Algo del Evangelio de hoy nos ayuda a seguir profundizando en nuestras debilidades que nos aíslan, que nos impiden amar con libertad.
Por un lado, percibimos en este episodio, que a Jesús hay que hablarle para cosas importantes, no hay que meterlo en lo que en realidad tenemos que resolver nosotros: «Amigo, ¿quién me ha constituido juez o árbitro entre ustedes?» Jesús no está para eso, no está para las mezquindades de este mundo, para nuestras peleas egoístas por bienes materiales. No está para solucionarnos los problemas de dinero con los demás. No está para satisfacer nuestras “avaricias y ambiciones” que nos hacen olvidarnos de lo más importante, de lo esencial, sin darnos cuenta que en cualquier momento podemos partir de este mundo. A veces somos así, acudimos a Dios para que nos solucione problemas que, en definitiva, Él nos ayuda a resolver no por un “toque de magia”, sino porque con su amor y enseñanzas nos da el criterio para saber decidir lo mejor.
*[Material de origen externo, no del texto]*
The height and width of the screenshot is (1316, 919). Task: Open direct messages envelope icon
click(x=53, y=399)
Al contrario, Jesús vino a librarnos de toda avaricia, que finalmente lo único que logra es que nos quedemos hablando con “nosotros mismos”. El hombre de la parábola de hoy termina “panza para arriba” pensando que su vida estaba en sus manos, que tenía todo controlado, que había logrado todo lo necesario y que a partir de ese momento podía empezar a “comer, beber y darse buena vida”, o sea a disfrutar, pero olvidándose de los demás, un disfrute mentiroso. ¿Con quién habló este hombre? Con el mismo. ¿En quién pensó? En el mismo. ¿Y Dios? ¿Y los demás? Brillan por su ausencia en la vida del avaro que solo acude a Dios cuando lo necesita.
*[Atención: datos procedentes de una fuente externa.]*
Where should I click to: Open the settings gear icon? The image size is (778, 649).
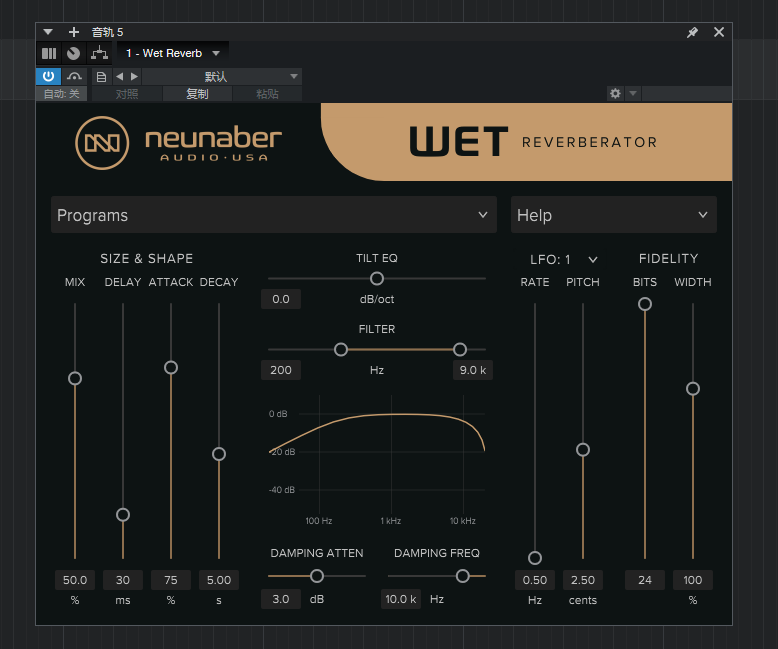click(615, 93)
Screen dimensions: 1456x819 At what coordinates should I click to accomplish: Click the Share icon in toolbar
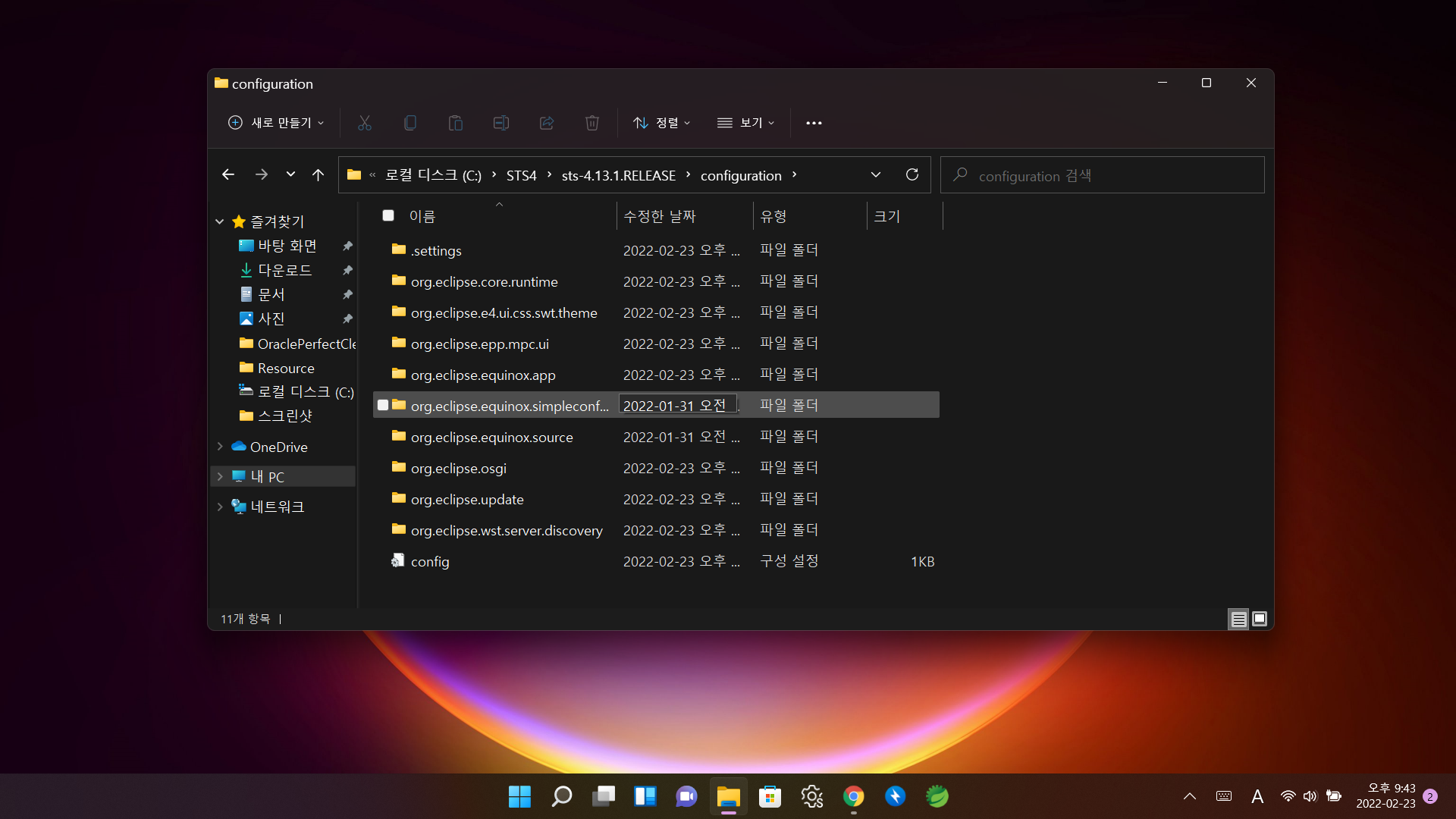pos(547,123)
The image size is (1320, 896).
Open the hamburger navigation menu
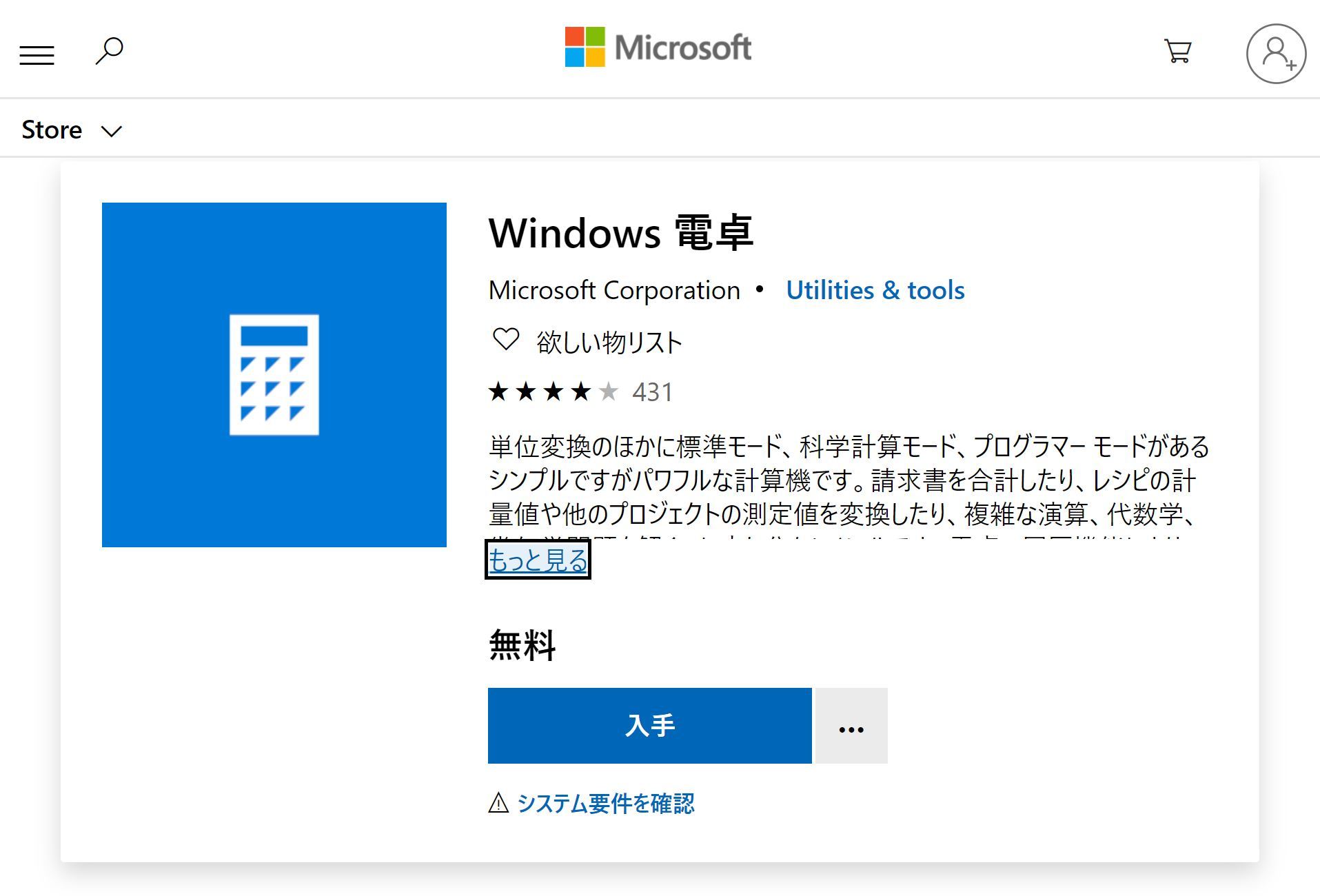37,54
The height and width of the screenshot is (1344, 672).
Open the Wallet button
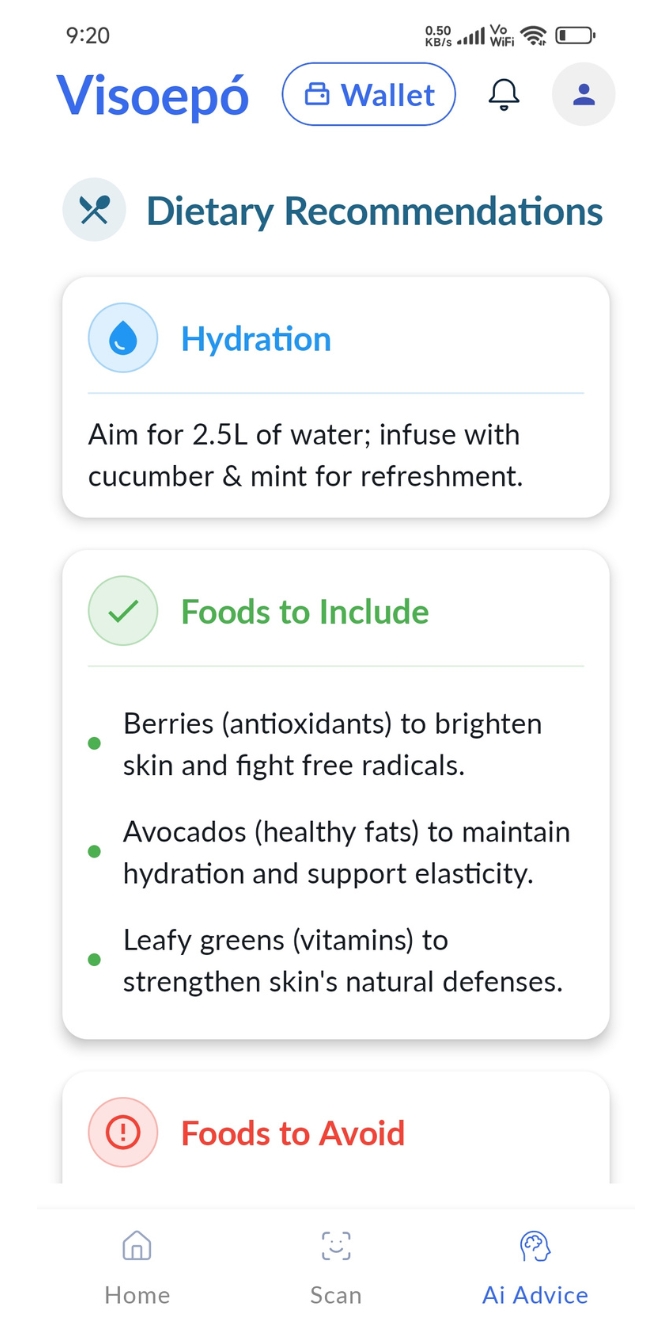click(368, 95)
La falta de discernimiento nos va atrofiando el corazón y por más que seamos muy buenos, por más que hagamos cosas muy buenas, sin diálogo con nuestro Padre nuestros diálogos se van transformando en monólogos, o en diálogos entre yo y Yo. Muy aburrido. ¿Viste esas personas que hablan y se contestan ellas mismas o que hablan con vos, pero nunca te dejan que les contestes? Son las personas que les encanta hablar y les encanta escucharse a ellas mismas, como el hombre de la parábola de hoy. ¡Qué triste terminar así! Qué insensatos que somos, qué tontos que somos a veces, que infantiles. No sabemos si hoy será el último día y no terminamos de entenderlo. Y así podemos pasar días y años sin darle a Jesús lo que es de Él, nuestro corazón.
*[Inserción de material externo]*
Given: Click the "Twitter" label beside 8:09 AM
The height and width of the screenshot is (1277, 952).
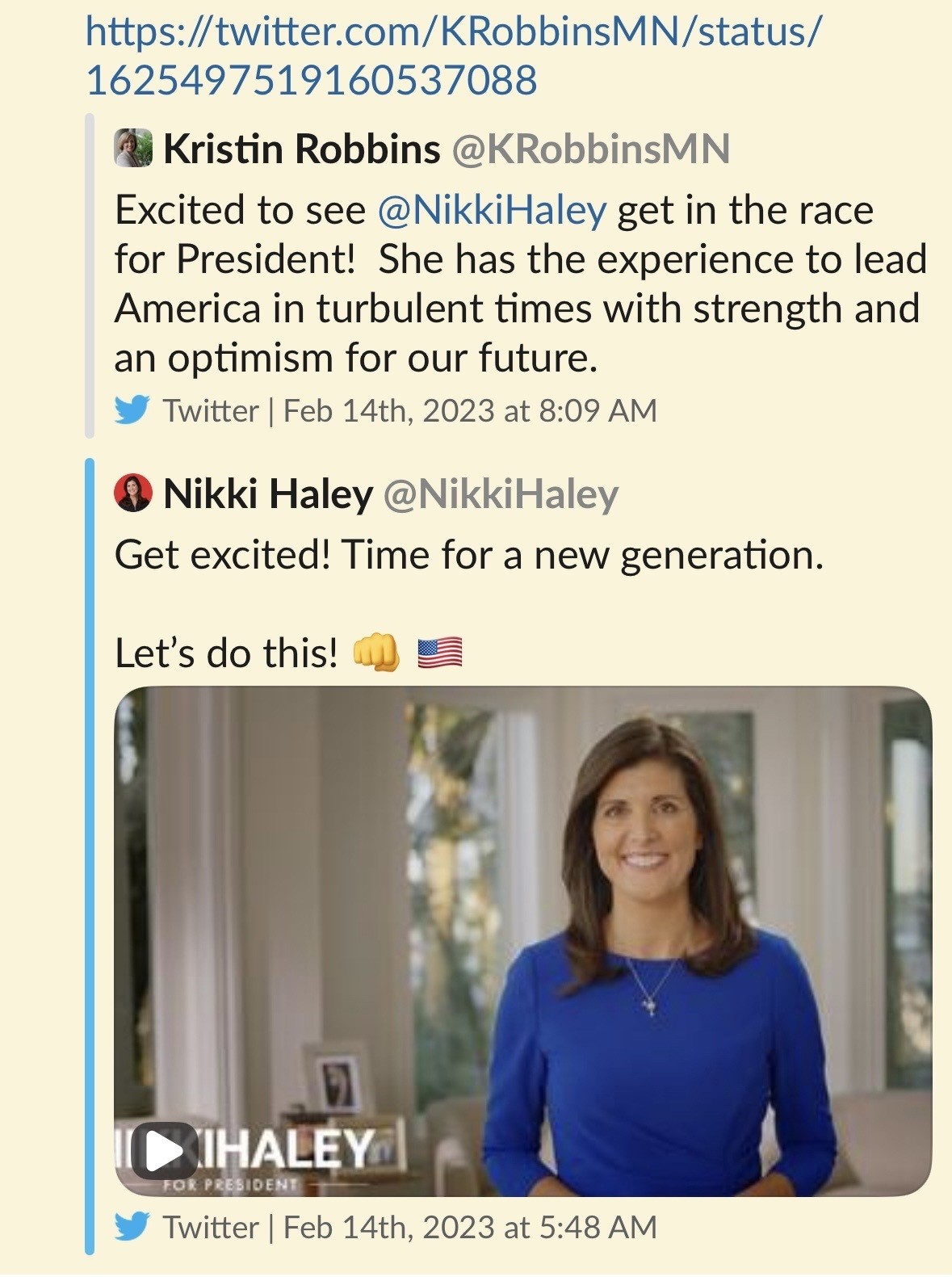Looking at the screenshot, I should [210, 411].
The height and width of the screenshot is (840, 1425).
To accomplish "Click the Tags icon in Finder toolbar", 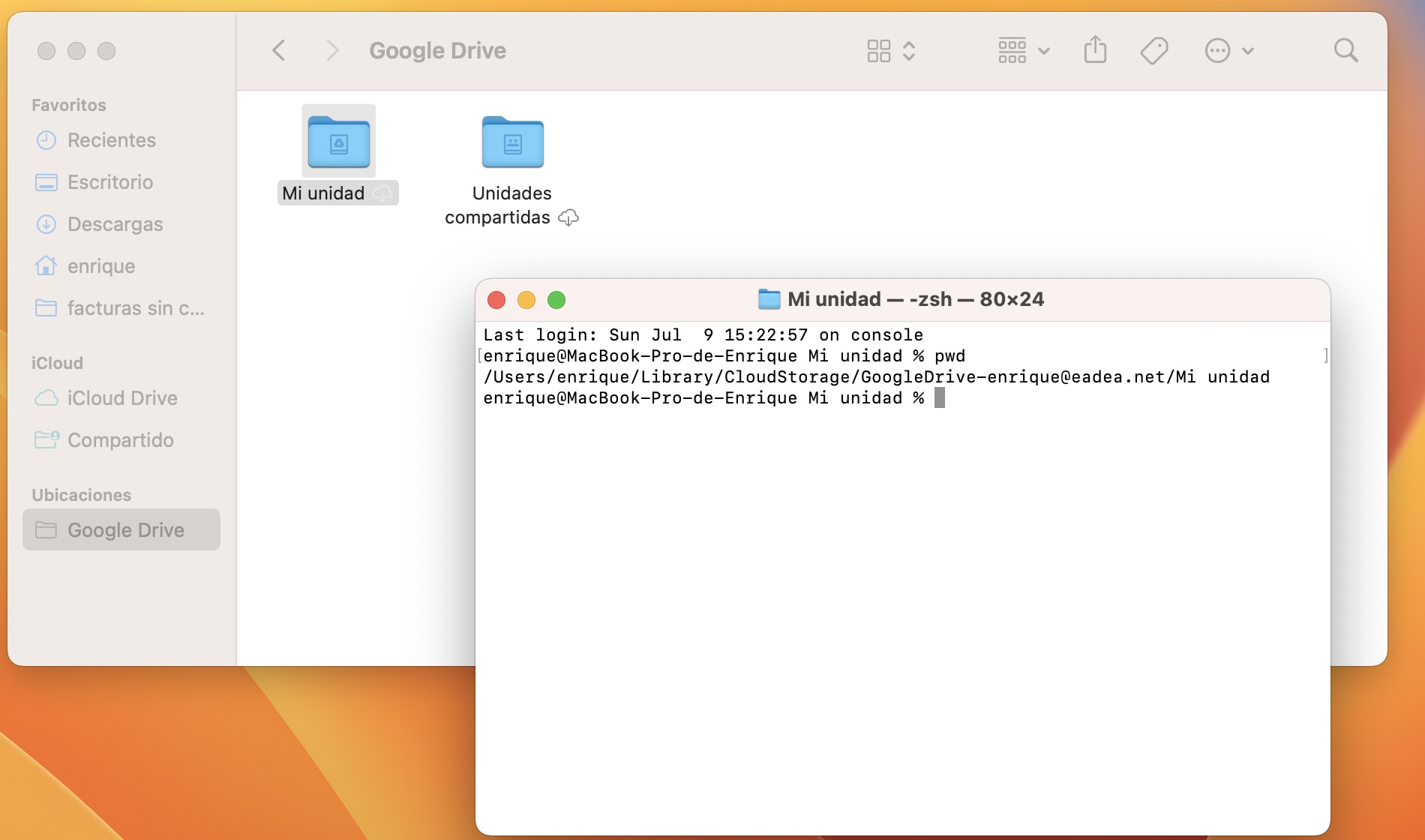I will [x=1154, y=50].
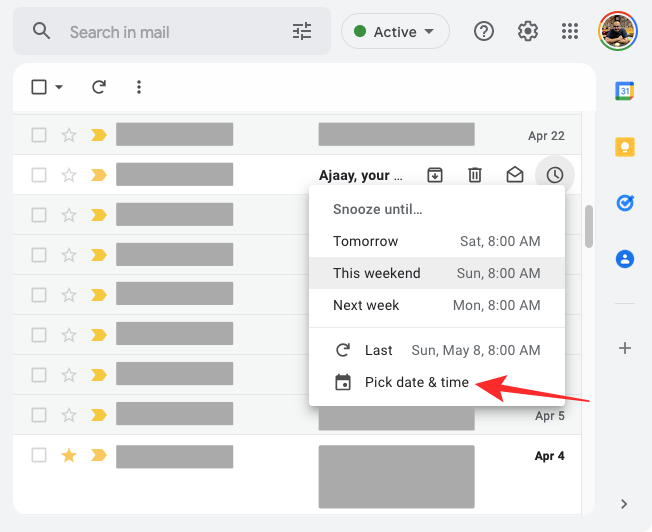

Tener claro esto, es lo que nos ayuda a que salgamos de nuestro “yo” egoísta y avaro para dejar de acumular sin sentido abriéndonos a los demás. La escucha de la palabra de cada día nos abre siempre los oídos del alma para no dejar nunca de hablar con nuestro Padre y escuchándolo, aprender a decidir lo mejor para nuestras vidas, pensando que incluso nuestros bienes, no son exclusivamente nuestros.